**Problem details:**
Echo the records below line for line, from the line containing "YouthFever Radio (56, 754)" down through the line containing "Communards (478, 586)", with both of those lines included. Leave the pictures out of your answer.

(Item-finding records)
»»
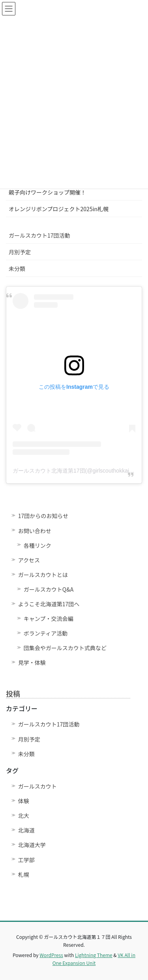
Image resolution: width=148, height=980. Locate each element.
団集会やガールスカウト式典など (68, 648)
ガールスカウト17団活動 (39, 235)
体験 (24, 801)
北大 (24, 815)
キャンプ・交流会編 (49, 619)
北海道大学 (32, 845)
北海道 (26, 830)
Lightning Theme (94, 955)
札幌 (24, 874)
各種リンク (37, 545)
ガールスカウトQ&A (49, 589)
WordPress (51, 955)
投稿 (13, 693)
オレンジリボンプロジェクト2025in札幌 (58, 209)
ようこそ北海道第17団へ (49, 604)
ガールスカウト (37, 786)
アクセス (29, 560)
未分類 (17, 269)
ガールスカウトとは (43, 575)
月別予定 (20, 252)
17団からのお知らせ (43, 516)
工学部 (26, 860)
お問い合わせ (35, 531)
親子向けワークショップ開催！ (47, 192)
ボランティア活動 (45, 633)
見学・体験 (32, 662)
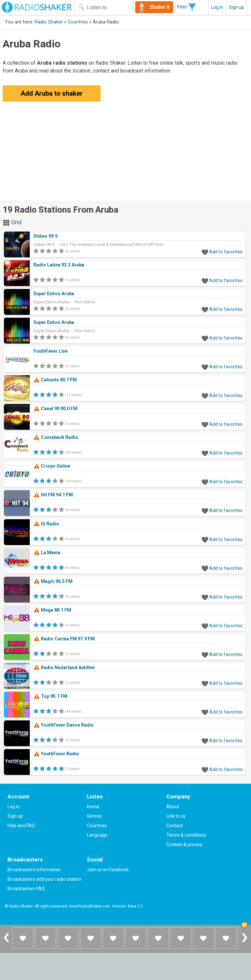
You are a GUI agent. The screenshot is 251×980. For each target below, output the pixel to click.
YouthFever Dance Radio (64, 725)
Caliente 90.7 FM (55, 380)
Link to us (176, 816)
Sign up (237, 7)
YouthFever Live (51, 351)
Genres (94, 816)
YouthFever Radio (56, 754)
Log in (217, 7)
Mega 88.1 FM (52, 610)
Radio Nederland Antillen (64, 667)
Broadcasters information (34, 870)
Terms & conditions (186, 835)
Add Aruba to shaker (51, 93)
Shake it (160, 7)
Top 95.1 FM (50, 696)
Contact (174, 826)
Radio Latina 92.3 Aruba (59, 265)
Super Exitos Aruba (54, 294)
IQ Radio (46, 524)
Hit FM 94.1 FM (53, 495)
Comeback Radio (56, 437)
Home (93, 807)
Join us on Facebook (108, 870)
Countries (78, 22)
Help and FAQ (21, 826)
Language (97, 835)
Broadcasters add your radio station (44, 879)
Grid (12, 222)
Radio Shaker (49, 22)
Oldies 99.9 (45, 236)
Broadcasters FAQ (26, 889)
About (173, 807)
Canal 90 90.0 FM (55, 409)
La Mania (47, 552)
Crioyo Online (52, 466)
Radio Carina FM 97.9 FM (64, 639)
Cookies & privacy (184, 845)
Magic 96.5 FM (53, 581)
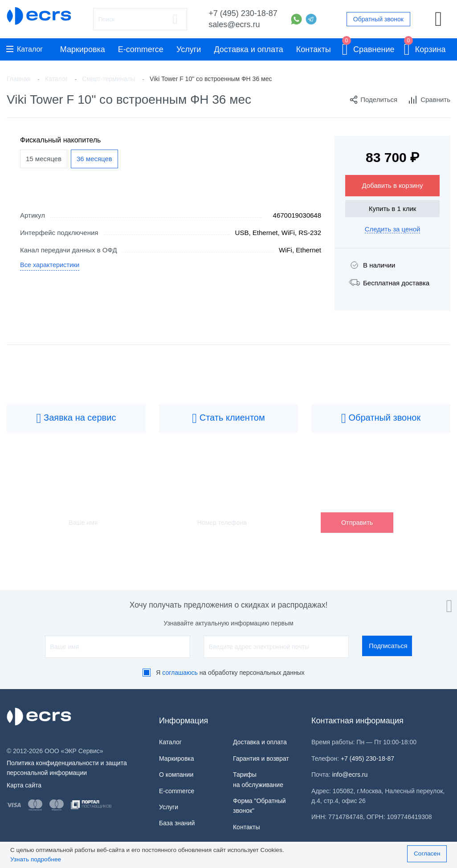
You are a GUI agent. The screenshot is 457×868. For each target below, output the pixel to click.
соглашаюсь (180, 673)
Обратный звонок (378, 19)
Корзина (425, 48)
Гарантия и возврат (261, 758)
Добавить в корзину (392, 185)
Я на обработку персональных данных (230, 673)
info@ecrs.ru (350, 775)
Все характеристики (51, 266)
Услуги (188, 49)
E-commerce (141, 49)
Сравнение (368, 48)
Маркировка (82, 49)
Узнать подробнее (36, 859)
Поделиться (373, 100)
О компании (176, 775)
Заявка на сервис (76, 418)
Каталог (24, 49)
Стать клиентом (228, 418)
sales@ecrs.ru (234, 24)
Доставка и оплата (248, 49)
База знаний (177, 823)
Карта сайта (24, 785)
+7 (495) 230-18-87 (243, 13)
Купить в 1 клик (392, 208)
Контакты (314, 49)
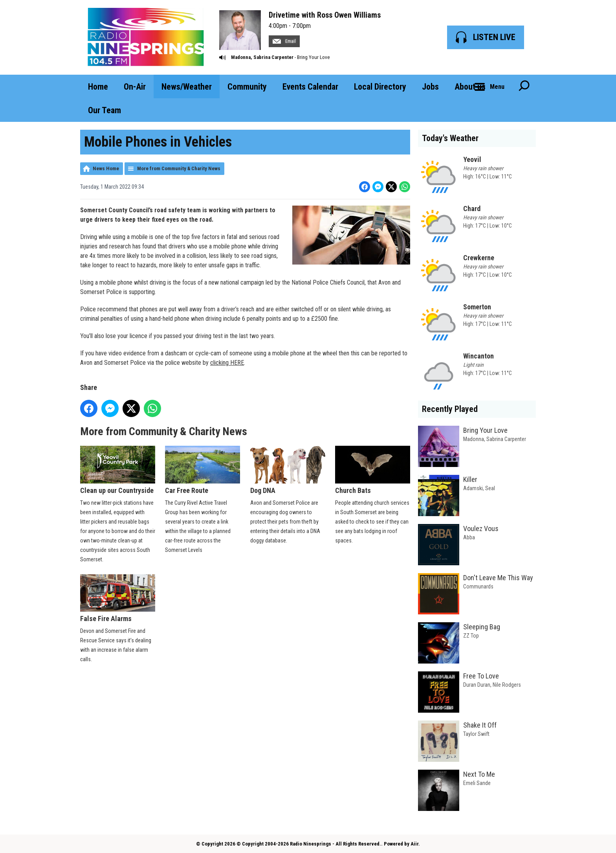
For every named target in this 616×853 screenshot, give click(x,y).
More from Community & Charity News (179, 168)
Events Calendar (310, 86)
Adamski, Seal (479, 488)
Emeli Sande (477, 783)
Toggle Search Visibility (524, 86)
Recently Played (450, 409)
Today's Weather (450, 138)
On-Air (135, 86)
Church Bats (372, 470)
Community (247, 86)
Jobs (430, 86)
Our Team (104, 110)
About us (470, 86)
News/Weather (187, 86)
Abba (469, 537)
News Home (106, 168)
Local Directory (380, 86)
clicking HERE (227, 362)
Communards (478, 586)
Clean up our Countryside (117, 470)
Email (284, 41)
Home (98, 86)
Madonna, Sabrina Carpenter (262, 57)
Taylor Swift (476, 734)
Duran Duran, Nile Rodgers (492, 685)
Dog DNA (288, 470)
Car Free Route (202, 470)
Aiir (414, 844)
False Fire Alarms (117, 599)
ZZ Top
««
**Response to the task:**
YouthFever Radio (56, 754)
Log in (217, 7)
Mega 88.1 FM (52, 610)
Radio Nederland Antillen (64, 667)
Broadcasters information (34, 870)
Terms & conditions (186, 835)
Add Aruba to shaker (51, 93)
Shake it (160, 7)
Top 95.1 FM (50, 696)
Contact (174, 826)
Radio Latina 92.3 Aruba (59, 265)
Super Exitos Aruba (54, 294)
IQ Radio (46, 524)
Hit FM 94.1 FM (53, 495)
Comeback Radio (56, 437)
Home (93, 807)
Join us on Facebook (108, 870)
Countries (78, 22)
Help and FAQ (21, 826)
Language (97, 835)
Broadcasters add your radio station (44, 879)
Grid (12, 222)
Radio Shaker (49, 22)
Oldies 99.9 (45, 236)
Broadcasters FAQ (26, 889)
About (173, 807)
Canal 90 90.0 FM (55, 409)
La Mania (47, 552)
Crioyo Online (52, 466)
Radio Carina FM 97.9 FM (64, 639)
Cookies & privacy (184, 845)
Magic 96.5 FM (53, 581)
You are a GUI agent. The screenshot is 457×868. For each target below, output the pixel to click.
соглашаюсь (180, 673)
Обратный звонок (378, 19)
Корзина (425, 48)
Гарантия и возврат (261, 758)
Добавить в корзину (392, 185)
Я на обработку персональных данных (230, 673)
info@ecrs.ru (350, 775)
Все характеристики (51, 266)
Услуги (188, 49)
E-commerce (141, 49)
Сравнение (368, 48)
Маркировка (82, 49)
Узнать подробнее (36, 859)
Поделиться (373, 100)
О компании (176, 775)
Заявка на сервис (76, 418)
Каталог (24, 49)
Стать клиентом (228, 418)
sales@ecrs.ru (234, 24)
Доставка и оплата (248, 49)
База знаний (177, 823)
Карта сайта (24, 785)
+7 (495) 230-18-87 (243, 13)
Купить в 1 клик (392, 208)
Контакты (314, 49)
For every named target in this 616×853 screenshot, give click(x,y).
More from Community & Charity News (179, 168)
Events Calendar (310, 86)
Adamski, Seal (479, 488)
Emeli Sande (477, 783)
Toggle Search Visibility (524, 86)
Recently Played (450, 409)
Today's Weather (450, 138)
On-Air (135, 86)
Church Bats (372, 470)
Community (247, 86)
Jobs (430, 86)
Our Team (104, 110)
About us (470, 86)
News/Weather (187, 86)
Abba (469, 537)
News Home (106, 168)
Local Directory (380, 86)
clicking HERE (227, 362)
Communards (478, 586)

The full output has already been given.